Toplumsal olayların neden sonuç ilişkileri çok
bilinmeyenli denklem gibidir. Olayların bir görünen yüzü vardır, bir de iç
yüzü. İç yüzüne nüfuz etmek bilgi ve deneyim ister.
Ama siyasette bilgiye gerek duymayan, deneyimi
önemsemeyen insanlar duygularının, diğer bir deyişle burunlarının doğrultusunda
giderler. Onlar için her şey siyah ya da beyazdır. Önyargıları ile konuşurlar.
Onlar için insanlar dost ve düşman diye ikiye ayrılırlar. Her konuda sizin gibi
düşünmeyenler düşmandır.
Bir futbol takımının taraftarını andıran bu
fanatikler yalnız siyasete yeni adım atan deneyimsiz gençler arasında değil,
yaşını başını almış kişiler arasında da çok görülür.

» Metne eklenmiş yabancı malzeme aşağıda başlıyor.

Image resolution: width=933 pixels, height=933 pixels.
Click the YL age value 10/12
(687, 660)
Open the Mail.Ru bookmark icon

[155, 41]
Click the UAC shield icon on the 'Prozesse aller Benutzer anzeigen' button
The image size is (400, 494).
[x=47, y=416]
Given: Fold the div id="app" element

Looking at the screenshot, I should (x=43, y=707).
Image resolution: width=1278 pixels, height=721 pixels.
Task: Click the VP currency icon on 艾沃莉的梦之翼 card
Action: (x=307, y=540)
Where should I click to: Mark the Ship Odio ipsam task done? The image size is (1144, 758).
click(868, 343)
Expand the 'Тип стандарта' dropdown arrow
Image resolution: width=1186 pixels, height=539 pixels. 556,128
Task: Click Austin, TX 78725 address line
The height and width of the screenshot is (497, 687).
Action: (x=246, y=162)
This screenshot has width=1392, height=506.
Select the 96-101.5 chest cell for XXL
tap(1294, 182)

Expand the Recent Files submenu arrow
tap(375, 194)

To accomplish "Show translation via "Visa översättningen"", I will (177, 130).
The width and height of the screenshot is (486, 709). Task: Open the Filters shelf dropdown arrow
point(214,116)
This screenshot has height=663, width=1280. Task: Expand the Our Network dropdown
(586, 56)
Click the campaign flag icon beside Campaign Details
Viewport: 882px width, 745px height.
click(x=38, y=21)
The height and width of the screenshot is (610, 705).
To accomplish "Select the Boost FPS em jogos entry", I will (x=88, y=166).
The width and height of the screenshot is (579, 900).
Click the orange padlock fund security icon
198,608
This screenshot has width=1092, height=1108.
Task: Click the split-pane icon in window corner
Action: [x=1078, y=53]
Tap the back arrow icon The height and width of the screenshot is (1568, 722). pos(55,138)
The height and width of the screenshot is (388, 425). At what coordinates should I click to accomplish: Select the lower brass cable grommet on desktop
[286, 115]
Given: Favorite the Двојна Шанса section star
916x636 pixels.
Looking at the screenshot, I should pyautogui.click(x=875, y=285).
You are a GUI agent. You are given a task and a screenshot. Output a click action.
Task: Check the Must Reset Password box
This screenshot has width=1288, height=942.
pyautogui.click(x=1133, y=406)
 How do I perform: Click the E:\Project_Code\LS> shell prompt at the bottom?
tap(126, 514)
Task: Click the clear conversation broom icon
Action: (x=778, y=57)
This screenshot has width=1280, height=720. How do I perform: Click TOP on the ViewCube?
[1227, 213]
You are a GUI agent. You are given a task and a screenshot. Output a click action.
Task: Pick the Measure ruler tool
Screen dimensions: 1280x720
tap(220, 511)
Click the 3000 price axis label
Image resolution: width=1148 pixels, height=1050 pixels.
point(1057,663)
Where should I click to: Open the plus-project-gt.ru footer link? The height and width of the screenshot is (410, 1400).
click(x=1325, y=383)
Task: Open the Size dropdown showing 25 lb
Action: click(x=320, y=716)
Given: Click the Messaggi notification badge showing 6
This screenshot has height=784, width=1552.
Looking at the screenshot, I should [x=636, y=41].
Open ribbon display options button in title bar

Böyleleri, sık sık yanlış yapar ve uyarılara
aldırış etmezler. Öfkeli ve heyecanlıdırlar. Emeğinize, ürünlerinize,
çektiğiniz çilelere bakmadan size ders verir, siyaset öğretirler. Ancak
böylelerinin çoğunun siyasetteki ömrü uzun olmaz. Ya bir okul bitirip iyi bir
işe kapağı atınca, ya evlenince kenara çekilir, siyasete tövbe ederler.
Bazıları ise siyasette kalsalar bile, oradaki kulvarlarını değiştirir, bir
düzen partisine kapağı atar, para ve post için kapı aşındırır; belediye
başkanı, milletvekili olmak, bürokraside iyi bir yer kapmak, yüklerini tutmak
için yol yordam geliştirirler.
Ben bu durumları çokça gördüm ve artık kanıksadım.
Ne diyeyim!
Kötü avukat insana haklı davasını kaybettirir, cahil din adamı da insanı dinden
imandan eder, derler… Ama biz yine de böylelerinin yaptığına bıyık altından
gülümseyip yolumuza devam edelim.
Onlara bakıp yolumuzdan dönecek halimiz yok ya!